Saved data entries
========================================
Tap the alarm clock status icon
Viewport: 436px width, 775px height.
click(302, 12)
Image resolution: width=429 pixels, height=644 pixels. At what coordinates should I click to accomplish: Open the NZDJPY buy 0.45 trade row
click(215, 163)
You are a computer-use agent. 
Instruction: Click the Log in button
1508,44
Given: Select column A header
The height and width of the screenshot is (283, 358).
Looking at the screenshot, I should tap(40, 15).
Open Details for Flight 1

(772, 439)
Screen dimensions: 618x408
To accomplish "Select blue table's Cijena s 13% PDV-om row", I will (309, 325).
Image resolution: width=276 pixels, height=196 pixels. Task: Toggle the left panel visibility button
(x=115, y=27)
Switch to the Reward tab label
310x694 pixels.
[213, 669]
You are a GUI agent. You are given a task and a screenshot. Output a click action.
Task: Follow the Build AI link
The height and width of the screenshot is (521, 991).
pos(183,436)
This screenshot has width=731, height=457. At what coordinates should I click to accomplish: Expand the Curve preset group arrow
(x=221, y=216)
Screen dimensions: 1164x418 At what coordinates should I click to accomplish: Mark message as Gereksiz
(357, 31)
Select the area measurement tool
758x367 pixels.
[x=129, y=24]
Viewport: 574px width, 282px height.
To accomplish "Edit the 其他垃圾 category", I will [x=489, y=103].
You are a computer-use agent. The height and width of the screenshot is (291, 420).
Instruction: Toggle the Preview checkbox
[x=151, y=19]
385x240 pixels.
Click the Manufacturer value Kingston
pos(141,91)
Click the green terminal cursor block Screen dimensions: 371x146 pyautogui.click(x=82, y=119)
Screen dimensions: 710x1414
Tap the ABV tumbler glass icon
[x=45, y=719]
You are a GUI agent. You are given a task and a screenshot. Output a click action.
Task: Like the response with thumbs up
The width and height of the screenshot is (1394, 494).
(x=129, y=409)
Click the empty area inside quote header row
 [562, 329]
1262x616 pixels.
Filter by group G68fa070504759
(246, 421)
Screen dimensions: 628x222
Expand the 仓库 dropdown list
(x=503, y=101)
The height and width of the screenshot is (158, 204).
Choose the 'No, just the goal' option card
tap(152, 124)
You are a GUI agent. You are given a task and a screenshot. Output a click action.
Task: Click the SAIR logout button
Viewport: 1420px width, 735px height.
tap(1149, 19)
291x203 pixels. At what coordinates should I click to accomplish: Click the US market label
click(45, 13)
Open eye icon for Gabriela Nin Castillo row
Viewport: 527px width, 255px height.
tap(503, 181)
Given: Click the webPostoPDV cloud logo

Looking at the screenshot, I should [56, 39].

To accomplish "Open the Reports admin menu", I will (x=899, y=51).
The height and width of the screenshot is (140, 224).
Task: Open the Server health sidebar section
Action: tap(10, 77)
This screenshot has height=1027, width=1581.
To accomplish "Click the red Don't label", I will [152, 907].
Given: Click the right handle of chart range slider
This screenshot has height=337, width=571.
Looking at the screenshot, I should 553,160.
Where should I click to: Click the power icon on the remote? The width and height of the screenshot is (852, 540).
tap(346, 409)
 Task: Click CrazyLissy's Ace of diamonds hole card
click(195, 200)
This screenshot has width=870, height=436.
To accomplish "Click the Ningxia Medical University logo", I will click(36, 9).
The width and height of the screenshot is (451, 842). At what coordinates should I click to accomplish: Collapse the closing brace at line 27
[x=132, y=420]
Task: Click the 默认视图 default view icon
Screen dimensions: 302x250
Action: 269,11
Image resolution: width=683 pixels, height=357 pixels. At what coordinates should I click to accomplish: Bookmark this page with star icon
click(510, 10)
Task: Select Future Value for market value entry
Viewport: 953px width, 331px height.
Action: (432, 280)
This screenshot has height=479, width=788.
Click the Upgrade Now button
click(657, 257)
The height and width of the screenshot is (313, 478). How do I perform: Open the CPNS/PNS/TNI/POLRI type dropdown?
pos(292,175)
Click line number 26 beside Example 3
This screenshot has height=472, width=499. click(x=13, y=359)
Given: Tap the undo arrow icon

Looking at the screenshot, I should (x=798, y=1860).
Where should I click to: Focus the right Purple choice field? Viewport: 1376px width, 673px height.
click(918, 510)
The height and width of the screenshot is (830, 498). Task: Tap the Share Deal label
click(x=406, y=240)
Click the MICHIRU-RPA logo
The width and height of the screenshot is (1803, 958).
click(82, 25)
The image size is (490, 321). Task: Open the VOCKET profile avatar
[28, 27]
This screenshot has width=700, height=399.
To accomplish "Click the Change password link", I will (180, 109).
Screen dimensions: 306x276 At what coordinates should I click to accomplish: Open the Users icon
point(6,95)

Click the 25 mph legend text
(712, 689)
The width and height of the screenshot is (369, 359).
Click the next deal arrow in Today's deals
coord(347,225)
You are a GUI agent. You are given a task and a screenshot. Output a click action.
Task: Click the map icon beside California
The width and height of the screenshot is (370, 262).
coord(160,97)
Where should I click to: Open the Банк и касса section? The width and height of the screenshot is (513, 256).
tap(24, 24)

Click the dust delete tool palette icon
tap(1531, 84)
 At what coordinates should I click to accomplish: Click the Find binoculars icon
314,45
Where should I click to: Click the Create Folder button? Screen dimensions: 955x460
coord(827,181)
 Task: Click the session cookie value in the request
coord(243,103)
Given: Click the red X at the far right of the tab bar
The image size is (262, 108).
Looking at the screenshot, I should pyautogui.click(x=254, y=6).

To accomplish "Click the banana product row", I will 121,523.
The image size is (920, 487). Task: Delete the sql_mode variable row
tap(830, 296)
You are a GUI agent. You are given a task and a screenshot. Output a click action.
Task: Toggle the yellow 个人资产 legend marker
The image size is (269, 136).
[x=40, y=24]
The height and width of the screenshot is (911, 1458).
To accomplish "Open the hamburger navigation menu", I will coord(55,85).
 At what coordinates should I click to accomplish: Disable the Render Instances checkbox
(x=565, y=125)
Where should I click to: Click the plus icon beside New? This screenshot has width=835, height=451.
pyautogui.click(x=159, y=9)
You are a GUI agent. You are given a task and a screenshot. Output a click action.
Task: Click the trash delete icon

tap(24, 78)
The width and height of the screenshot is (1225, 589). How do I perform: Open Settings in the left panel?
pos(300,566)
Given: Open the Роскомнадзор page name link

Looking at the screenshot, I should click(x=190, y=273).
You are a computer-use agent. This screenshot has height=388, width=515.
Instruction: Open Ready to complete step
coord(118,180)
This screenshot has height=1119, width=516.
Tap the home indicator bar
========================================
* **What you need to do**
Whenever the string "Select" occurs in a line of the entries above, copy that line.

* **Exercise answer**
Given: Select column A header
To accomplish "Select blue table's Cijena s 13% PDV-om row", I will (309, 325).
Select the area measurement tool
Task: Select Future Value for market value entry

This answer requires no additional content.